RGESS: High on hopes, low on delivery


This is that time of the year when most tax payers start evaluating various tax saving options. While public provident fund, employees' provident fund, home loan and insurance have traditionally been some of the popular tax saving options, there is a new scheme available for saving tax now óRajiv Gandhi Equity Savings Scheme (RGESS).

Over the years, the dependence of Indian equity markets on foreign capital has increased. Foreign investors are known for their quick entry and exits which create volatility in the market and make investing into equity that much riskier. This also means that the investor has to track most of the external factors along with keeping an eye on the domestic issues, which is a complex task.
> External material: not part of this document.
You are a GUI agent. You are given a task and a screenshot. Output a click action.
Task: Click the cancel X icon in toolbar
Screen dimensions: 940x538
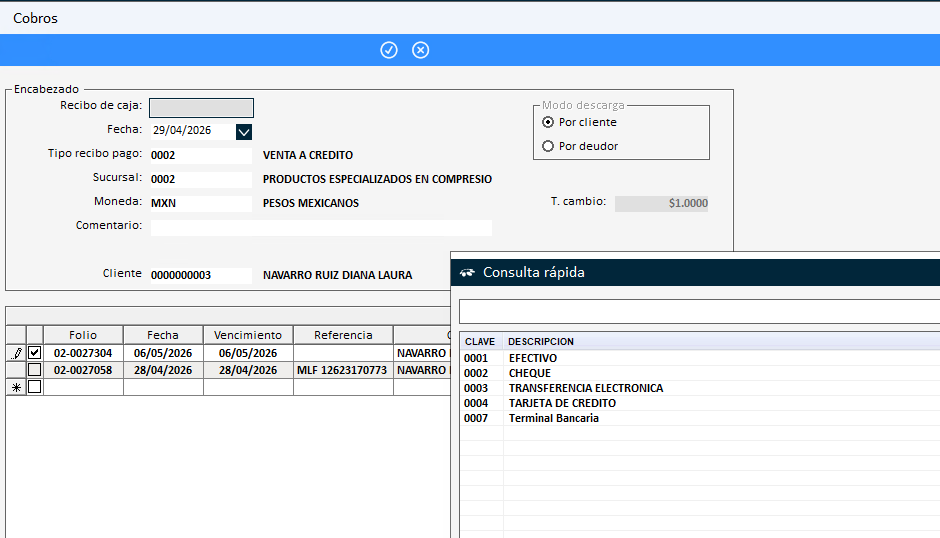420,50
RGESS is an attempt by the government to channelise part of the domestic savings into the equity markets which would help reduce the volatility in the market. Experts, however, believe that while the intention of the government is in the right direction, it is unlikely to yield any significant result due to its rigid provisions.


The then finance minister, Pranab Mukherjee, had said in his Budget (2012-13) speech that "to encourage flow of savings in financial instruments and improve the depth of domestic capital market, it is proposed to introduce a new scheme called RGESS..." While the scheme was announced in the Budget this year, details of the scheme were announced just last month. Some of its salient features are:

A person with a taxable income of less than Rs 10 lakh can avail benefits under this scheme, with a permissible investment of Rs 50,000 and the exemption is available for Rs 25,000, ie 50 per cent of the invested amount under Section 80 CCG of the Income Tax Act.

It is available only for the new retail investors who have not invested in stocks/ derivatives.